02 mars 2016, 10:57 catégorie: Justice7 880 vue(s) A+ / A-

Pour préserver la primauté de la Constitution, assurer l’unicité de la législation nationale et corriger toute éventuelle dérive dans l’activité parlementaire, il existe, dans bien des pays, un mécanisme dit de contrôle de constitutionnalité – et même de conventionalité — des lois. En Haïti où ce contrôle se faisait jusqu’ici par la Cour de cassation, à l’occasion d’un procès et sur la demande de l’une des parties, les parlementaires des 48e et 49e législatures, co-auteurs de la première révision de la Constitution haïtienne de 1987, ont accouché en 2001 un Conseil constitutionnel. Aujourd’hui encore, ce conseil n’existe que dans la Constitution. Alors que des conflits se répètent entre les pouvoirs publics et que les dispositions de l’amendement soulèvent chaque fois des interprétations divergentes, il semble que personne ne songe à mettre en place le Conseil constitutionnel.

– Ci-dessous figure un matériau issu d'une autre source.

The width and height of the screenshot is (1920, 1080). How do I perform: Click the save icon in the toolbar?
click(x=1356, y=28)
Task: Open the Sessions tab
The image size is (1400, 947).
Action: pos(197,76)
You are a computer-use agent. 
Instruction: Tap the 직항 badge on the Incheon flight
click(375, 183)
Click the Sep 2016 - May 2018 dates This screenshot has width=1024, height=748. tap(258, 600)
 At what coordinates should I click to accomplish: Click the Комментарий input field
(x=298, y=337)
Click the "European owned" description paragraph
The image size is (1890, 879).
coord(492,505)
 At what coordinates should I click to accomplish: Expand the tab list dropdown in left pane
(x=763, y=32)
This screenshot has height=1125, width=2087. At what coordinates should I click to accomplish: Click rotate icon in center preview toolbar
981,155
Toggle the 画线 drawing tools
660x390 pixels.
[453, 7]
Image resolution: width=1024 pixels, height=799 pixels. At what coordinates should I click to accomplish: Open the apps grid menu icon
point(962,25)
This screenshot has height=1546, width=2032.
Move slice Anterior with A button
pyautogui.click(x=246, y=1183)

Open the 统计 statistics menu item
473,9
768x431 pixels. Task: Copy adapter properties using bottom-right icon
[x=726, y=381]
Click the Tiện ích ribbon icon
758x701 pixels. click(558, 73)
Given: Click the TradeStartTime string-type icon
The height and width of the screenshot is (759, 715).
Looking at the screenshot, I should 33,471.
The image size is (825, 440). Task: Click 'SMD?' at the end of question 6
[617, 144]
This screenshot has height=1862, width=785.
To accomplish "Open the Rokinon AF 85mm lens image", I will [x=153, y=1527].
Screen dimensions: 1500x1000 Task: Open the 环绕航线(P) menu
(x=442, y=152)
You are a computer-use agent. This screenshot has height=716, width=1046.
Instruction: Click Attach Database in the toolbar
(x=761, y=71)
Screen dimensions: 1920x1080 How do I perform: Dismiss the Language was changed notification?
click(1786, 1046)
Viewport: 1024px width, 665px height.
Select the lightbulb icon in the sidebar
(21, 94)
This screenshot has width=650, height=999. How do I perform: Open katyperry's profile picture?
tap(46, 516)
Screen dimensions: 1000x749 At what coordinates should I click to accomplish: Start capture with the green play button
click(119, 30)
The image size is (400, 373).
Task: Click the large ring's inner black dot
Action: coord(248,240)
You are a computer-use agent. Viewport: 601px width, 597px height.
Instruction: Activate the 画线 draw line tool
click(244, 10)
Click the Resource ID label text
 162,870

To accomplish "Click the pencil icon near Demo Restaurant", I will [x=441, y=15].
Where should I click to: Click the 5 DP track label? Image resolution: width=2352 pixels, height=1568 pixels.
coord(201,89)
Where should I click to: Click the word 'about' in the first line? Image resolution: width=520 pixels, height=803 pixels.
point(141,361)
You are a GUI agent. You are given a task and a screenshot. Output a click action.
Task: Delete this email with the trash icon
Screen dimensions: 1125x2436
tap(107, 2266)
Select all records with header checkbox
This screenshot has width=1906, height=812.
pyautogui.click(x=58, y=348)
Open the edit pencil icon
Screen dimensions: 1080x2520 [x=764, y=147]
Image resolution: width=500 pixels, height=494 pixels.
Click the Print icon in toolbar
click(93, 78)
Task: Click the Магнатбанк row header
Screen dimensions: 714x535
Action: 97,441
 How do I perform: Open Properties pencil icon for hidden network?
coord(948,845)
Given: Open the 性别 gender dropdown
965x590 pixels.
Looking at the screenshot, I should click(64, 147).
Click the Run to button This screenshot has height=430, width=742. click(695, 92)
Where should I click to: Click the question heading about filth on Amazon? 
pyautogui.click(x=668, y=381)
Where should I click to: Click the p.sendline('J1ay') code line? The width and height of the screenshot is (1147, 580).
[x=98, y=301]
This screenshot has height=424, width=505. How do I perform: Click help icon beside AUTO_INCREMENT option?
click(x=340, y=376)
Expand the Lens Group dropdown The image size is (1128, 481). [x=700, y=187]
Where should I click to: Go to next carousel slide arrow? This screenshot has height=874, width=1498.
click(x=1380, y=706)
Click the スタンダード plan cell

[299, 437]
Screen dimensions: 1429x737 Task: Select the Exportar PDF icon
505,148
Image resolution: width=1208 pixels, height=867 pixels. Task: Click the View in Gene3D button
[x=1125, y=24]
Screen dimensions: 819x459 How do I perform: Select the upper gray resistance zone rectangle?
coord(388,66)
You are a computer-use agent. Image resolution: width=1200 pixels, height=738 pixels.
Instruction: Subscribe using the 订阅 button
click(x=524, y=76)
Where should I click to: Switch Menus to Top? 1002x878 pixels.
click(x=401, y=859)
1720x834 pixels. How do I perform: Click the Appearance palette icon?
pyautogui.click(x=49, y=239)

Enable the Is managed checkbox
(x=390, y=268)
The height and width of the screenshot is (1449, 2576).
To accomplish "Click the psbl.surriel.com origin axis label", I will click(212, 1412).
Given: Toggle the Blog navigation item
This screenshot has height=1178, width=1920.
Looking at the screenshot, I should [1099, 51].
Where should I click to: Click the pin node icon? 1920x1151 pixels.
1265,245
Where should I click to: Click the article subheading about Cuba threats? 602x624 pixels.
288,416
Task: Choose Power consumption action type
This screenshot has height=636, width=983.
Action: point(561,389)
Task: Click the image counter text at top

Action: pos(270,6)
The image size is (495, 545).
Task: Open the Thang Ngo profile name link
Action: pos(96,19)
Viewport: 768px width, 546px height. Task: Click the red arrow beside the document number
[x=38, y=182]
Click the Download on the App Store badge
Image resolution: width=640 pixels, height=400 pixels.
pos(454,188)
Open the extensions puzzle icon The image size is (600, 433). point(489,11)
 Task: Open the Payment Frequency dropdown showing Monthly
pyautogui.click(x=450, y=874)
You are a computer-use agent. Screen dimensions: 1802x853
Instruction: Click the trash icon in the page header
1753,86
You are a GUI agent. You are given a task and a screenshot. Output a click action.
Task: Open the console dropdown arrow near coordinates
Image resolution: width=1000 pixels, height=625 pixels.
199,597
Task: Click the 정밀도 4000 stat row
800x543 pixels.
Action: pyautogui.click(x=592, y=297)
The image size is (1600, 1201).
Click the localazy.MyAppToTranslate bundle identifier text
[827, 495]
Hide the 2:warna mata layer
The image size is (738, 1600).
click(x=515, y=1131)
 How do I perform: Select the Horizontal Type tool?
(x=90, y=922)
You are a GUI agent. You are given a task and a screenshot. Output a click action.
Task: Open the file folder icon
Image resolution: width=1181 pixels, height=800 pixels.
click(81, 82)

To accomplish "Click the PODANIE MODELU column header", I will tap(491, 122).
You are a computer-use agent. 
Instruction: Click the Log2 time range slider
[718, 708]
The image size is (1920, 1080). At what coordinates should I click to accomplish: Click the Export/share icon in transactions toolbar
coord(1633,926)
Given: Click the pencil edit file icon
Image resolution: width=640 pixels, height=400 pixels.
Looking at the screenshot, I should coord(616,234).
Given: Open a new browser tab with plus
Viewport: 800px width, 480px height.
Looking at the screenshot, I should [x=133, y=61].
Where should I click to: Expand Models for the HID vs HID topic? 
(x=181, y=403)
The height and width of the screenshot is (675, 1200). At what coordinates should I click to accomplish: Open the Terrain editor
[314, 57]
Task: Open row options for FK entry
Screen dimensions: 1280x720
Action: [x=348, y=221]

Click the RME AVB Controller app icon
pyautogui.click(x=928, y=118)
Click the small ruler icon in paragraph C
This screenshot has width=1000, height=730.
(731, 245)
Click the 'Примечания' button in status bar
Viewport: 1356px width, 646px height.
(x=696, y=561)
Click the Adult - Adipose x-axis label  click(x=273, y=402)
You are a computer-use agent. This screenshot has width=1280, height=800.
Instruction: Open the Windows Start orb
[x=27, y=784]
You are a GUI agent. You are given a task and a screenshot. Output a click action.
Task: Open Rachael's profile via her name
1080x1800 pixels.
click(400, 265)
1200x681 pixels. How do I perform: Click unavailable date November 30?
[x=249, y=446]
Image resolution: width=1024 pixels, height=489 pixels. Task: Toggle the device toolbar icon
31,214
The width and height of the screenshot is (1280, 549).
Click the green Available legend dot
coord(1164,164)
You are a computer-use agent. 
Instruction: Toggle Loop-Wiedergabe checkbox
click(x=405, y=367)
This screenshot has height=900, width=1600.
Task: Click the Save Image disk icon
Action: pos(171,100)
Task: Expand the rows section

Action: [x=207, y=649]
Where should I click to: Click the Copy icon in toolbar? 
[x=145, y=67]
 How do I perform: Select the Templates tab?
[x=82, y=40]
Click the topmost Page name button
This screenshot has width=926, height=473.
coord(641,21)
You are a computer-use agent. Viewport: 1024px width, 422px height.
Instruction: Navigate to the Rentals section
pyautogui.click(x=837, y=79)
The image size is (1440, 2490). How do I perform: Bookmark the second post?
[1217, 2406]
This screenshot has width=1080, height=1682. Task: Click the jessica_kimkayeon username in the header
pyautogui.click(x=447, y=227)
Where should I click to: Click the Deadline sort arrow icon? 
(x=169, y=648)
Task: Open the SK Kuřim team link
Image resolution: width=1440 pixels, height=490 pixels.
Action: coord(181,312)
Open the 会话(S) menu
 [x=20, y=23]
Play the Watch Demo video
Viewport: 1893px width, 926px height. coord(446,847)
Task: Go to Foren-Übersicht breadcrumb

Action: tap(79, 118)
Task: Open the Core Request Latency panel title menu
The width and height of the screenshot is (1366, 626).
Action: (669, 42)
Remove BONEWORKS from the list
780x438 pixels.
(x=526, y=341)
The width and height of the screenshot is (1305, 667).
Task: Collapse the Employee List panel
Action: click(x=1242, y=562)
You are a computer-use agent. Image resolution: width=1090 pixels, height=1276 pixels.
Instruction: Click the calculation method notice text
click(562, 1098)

Haïti connait pour la première fois, en 2016, une période où il n’y a pas un gouvernement en fonction alors qu’il existe un Premier ministre nommé. Parmi les multiples ambigüités résultant du récent amendement constitutionnel, il y a maintenant, en plus de la gestion difficile des périodes de vacance présidentielle, le processus de choix d’un Premier ministre, son investiture possible avant l’aval du parlement et sans un cabinet ministériel. Le Conseil constitutionnel ne pourra, certes, pas interpréter la constitution, mais tous ces arrêtés et décrets récemment pris en l’absence du parlement méritent urgemment d’être confrontés à la norme constitutionnelle.

Depuis 1987, Haïti a pris la mauvaise habitude de créer des institutions qui ne sont jamais mises en place. Jusqu’à la première révision de la constitution de 1987, des institutions comme le conseil électoral permanent et la commission de conciliation n’ont jamais pu voir le jour. Pourtant, même dans la numérotation de ses articles, l’amendement est venu avec des innovations que le juriste encore haïtien a encore du mal à assimiler. Ainsi on parle désormais aujourd’hui des articles « 190 bis » ou « 190 ter » traitant justement du Conseil constitutionnel.

Conseil constitutionnel, pourquoi faire ?

L’article 190 bis de la Constitution amendée précise que « le conseil Constitutionnel est un organe chargé d’assurer la constitutionnalité des lois. Il est juge de la constitutionnalité de la loi, des règlements et des actes administratifs du pouvoir exécutif. Ses décisions ne sont susceptibles d’aucun recours. » Ce Conseil de neuf membres, choisis à parts égales par les trois pouvoirs, est l’une des rares institutions haïtiennes formées sur la base de la compétence et du profil académique et social de ces membres. Ainsi les membres de ce conseil seront soit des magistrats d’expérience, des juristes de haut niveau ou des personnalités de grandes réputations professionnelles.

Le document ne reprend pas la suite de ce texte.